- **Extracto proporcionado**
──────────────────────────────

Detrás de semejante conclusión está la pregunta inevitable: ¿entonces en épocas pasadas, cuando ya existían los libros, la gente leía menos? Sí. La gente leía poquísimo o nada. Aun después de la invención de la imprenta por Johanes Gutenberg, a mediados del siglo XV, costó muchísimo que esos extraños artefactos de papeles plegados y cosidos comenzaran a difundirse entre los escasos lectores de entonces (no más de un 5% de la población, por lo menos hasta el Siglo de las Luces). Y se dice que la época de oro de la venta de libros ocurrió hacia 1920, sobre todo en Estados Unidos. Después vino la radio por sus fueros. Sin embargo, en España, el 64,7% de los españoles declaró haber leído al menos un libro durante el año 2021, y el 52,7% dijo haberlo hecho con frecuencia semanal. ¿Eso es mucho o es poco? Parece que es mucho, si se lo compara con el historial de lecturas de los mismos españoles en el pasado. En 2012, esa misma estadística, recogida en el Barómetro de Lectura de la Federación de Gremios de Editores, decía que el porcentaje básico de lectores era del 59,1%, es decir, 5,6 puntos menos que en la actualidad. Es mucho, también, si se contrasta la cifra con los índices de lectura de Portugal (un 40%), pero es poco si, por ejemplo, nos fijamos en Francia, donde el 81% de los encuestados se declaró lector en una encuesta realizada en 2021 (y eso que en 2019, el 88% de los franceses era lector).
¿Y por casa cómo andamos? Los números son desalentadores. Según una encuesta reciente, el 43% de los adultos lee libros en Uruguay, contra un 57% que, simplemente, no lee nada de nada. El 18% de esa cantidad dice que no lee porque no tiene tiempo y otro 38% tampoco lo hace, porque no tiene costumbre o no le gusta leer. En síntesis, bastante menos de la mitad de la población uruguaya lee libros. Se trata, ciertamente, de una cifra pavorosa, que debería prender alarmas rojas no solamente en las instituciones educativas, sino en todas las otras que, de algún modo, se vinculen con la sociedad y con cualquier plan de desarrollo social.
En cuanto a regiones, el hábito de leer libros está más extendido en la capital, donde lee más de la mitad de la población, que en el interior, donde lo hace algo más de un tercio. Las mujeres leen mucho más que los hombres y los jóvenes más que los adultos. Esto último constituye un dato poderoso. Destruye, en primer lugar, el supuesto de que los jóvenes no leen, y en segundo lugar arroja una luz de esperanza sobre el futuro inmediato, a pesar del notorio sabotaje perpetrado por las redes y las pantallas líquidas. Pero al final, las encuestas nacionales y extranjeras convergen en una conclusión: el hábito de leer libros es proporcional a la educación formal. Entre las personas que sólo cursaron educación primaria, apenas la quinta parte lee libros. Entre quienes poseen estudios terciarios más de dos tercios leen.

──────────────────────────────

- **Problema planteado**
Reproduzca tal cual, del texto sobre la lectura de libros, el fragmento que empieza con las palabras "En cuanto a" y termina con "dos tercios leen.". Para resolver esta tarea no se necesita el material.

- **Datos proporcionados**
──────────────────────────────

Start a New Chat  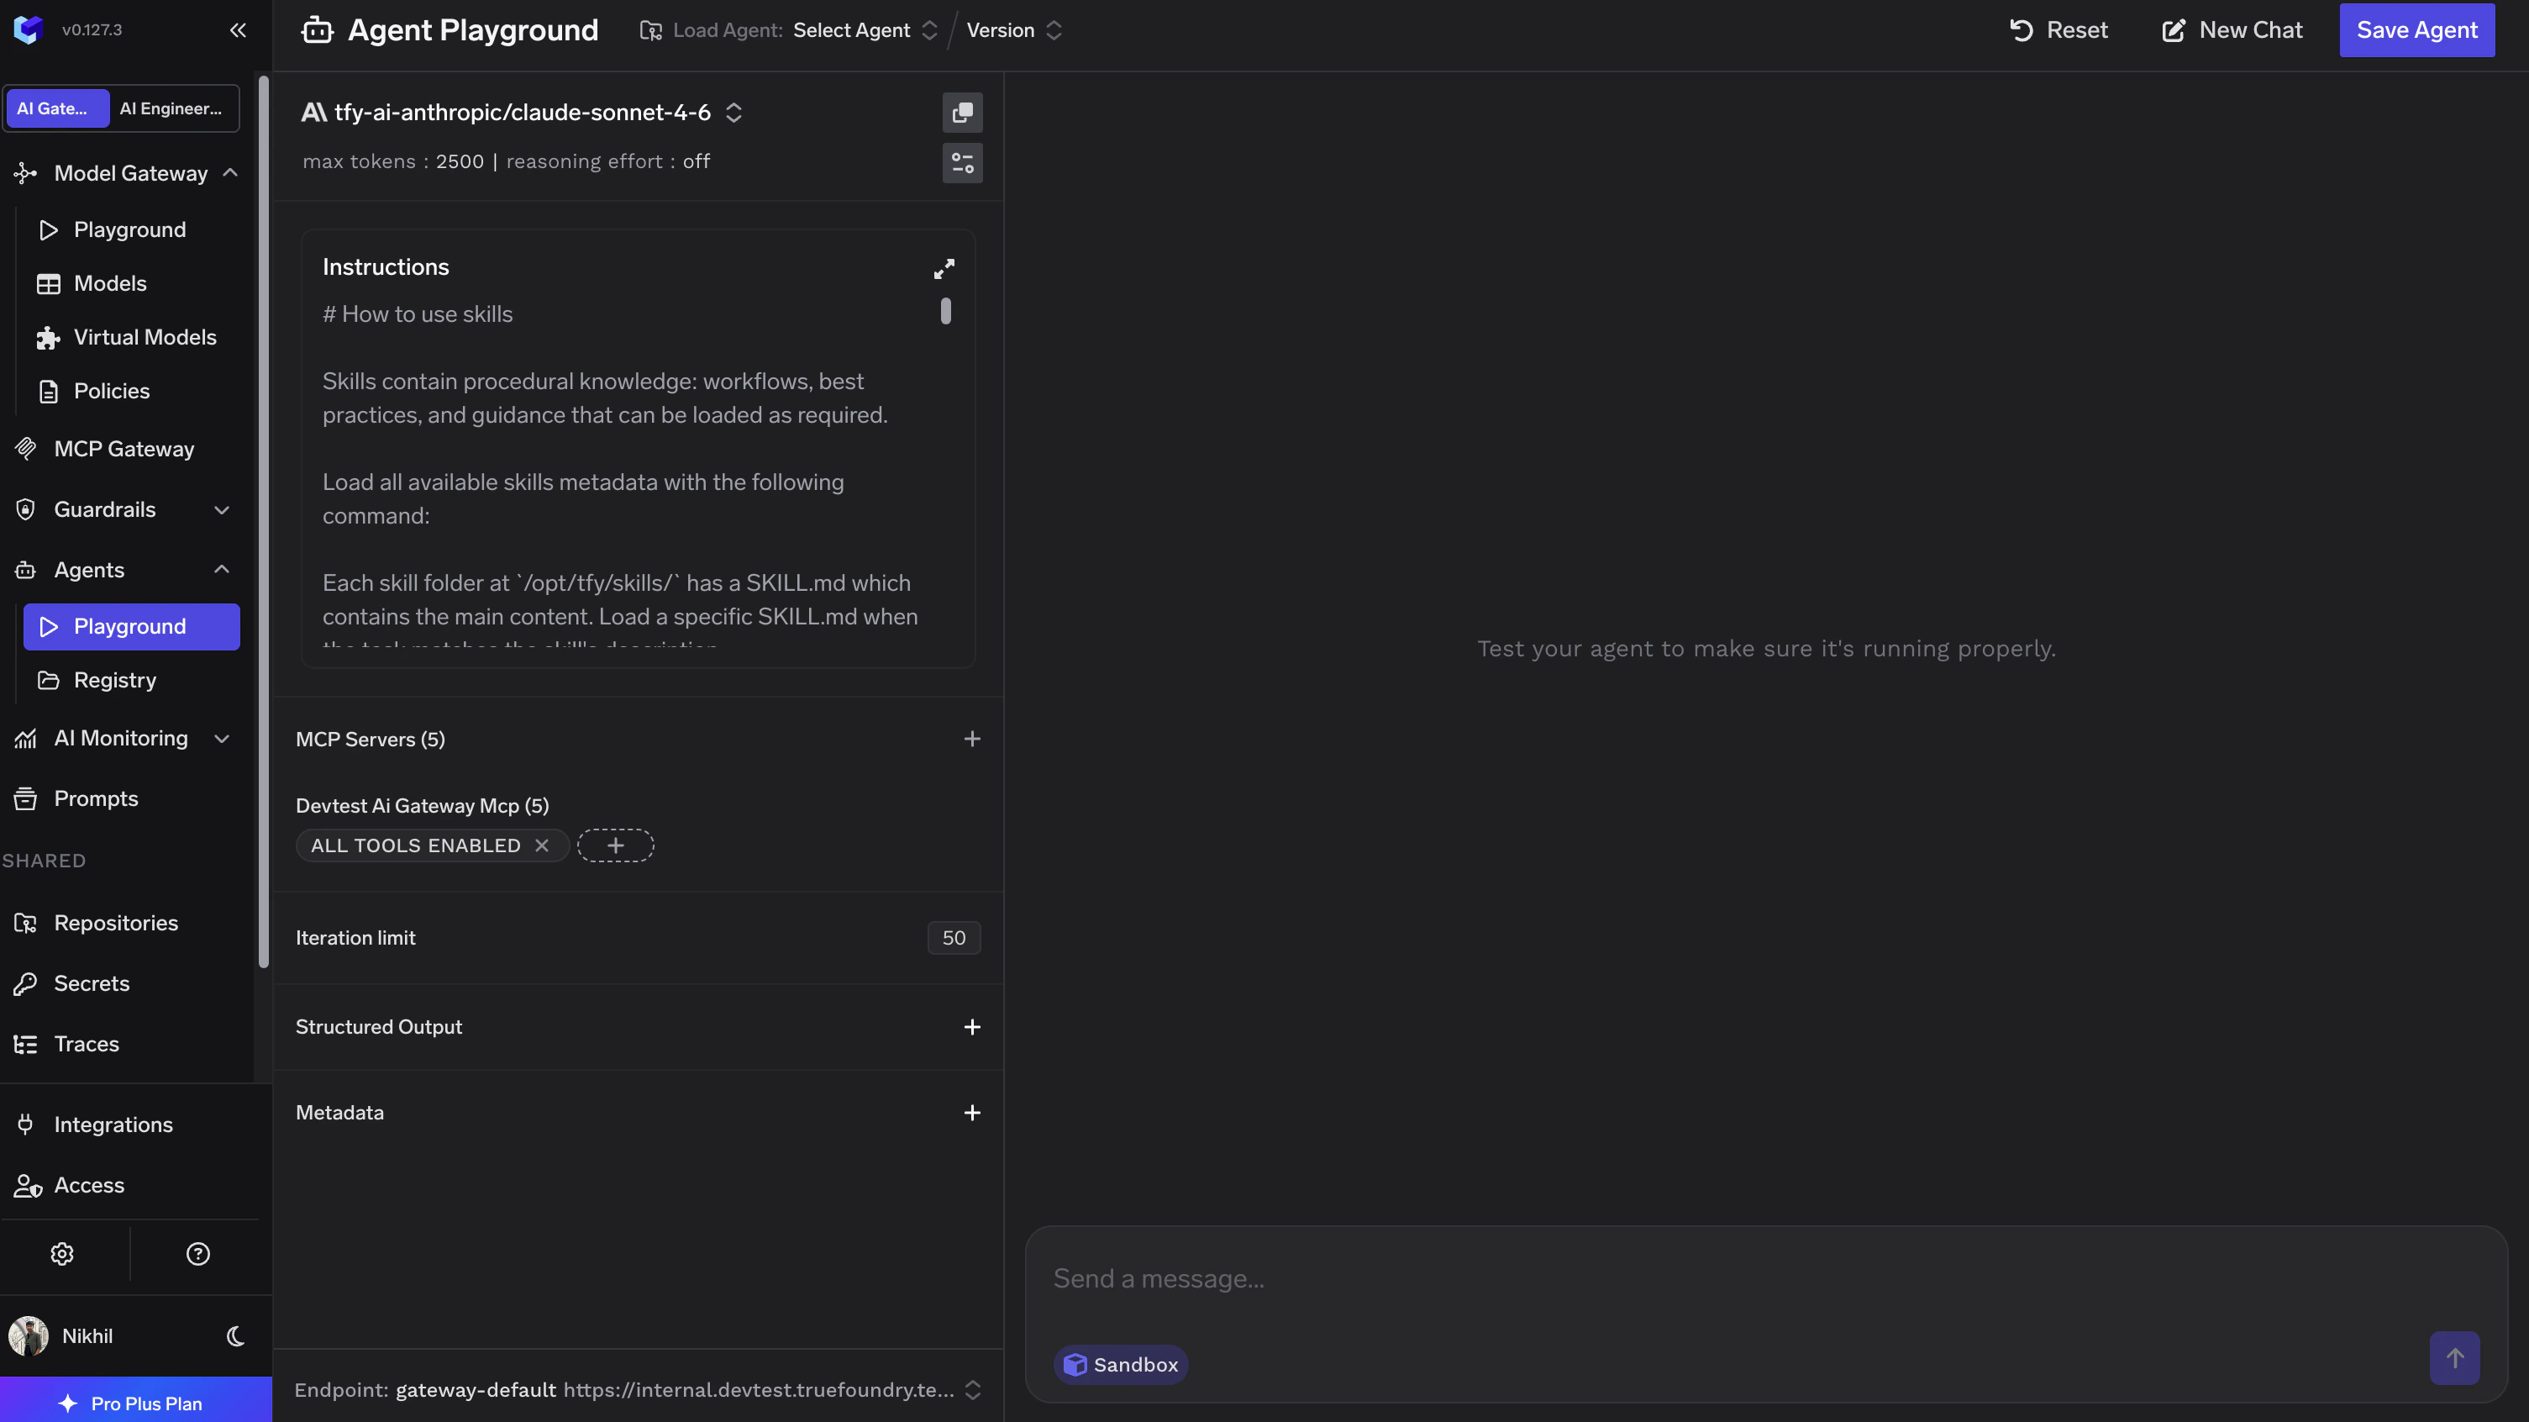click(2232, 29)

──────────────────────────────

- **Solución del ejercicio**
En cuanto a regiones, el hábito de leer libros está más extendido en la capital, donde lee más de la mitad de la población, que en el interior, donde lo hace algo más de un tercio. Las mujeres leen mucho más que los hombres y los jóvenes más que los adultos. Esto último constituye un dato poderoso. Destruye, en primer lugar, el supuesto de que los jóvenes no leen, y en segundo lugar arroja una luz de esperanza sobre el futuro inmediato, a pesar del notorio sabotaje perpetrado por las redes y las pantallas líquidas. Pero al final, las encuestas nacionales y extranjeras convergen en una conclusión: el hábito de leer libros es proporcional a la educación formal. Entre las personas que sólo cursaron educación primaria, apenas la quinta parte lee libros. Entre quienes poseen estudios terciarios más de dos tercios leen.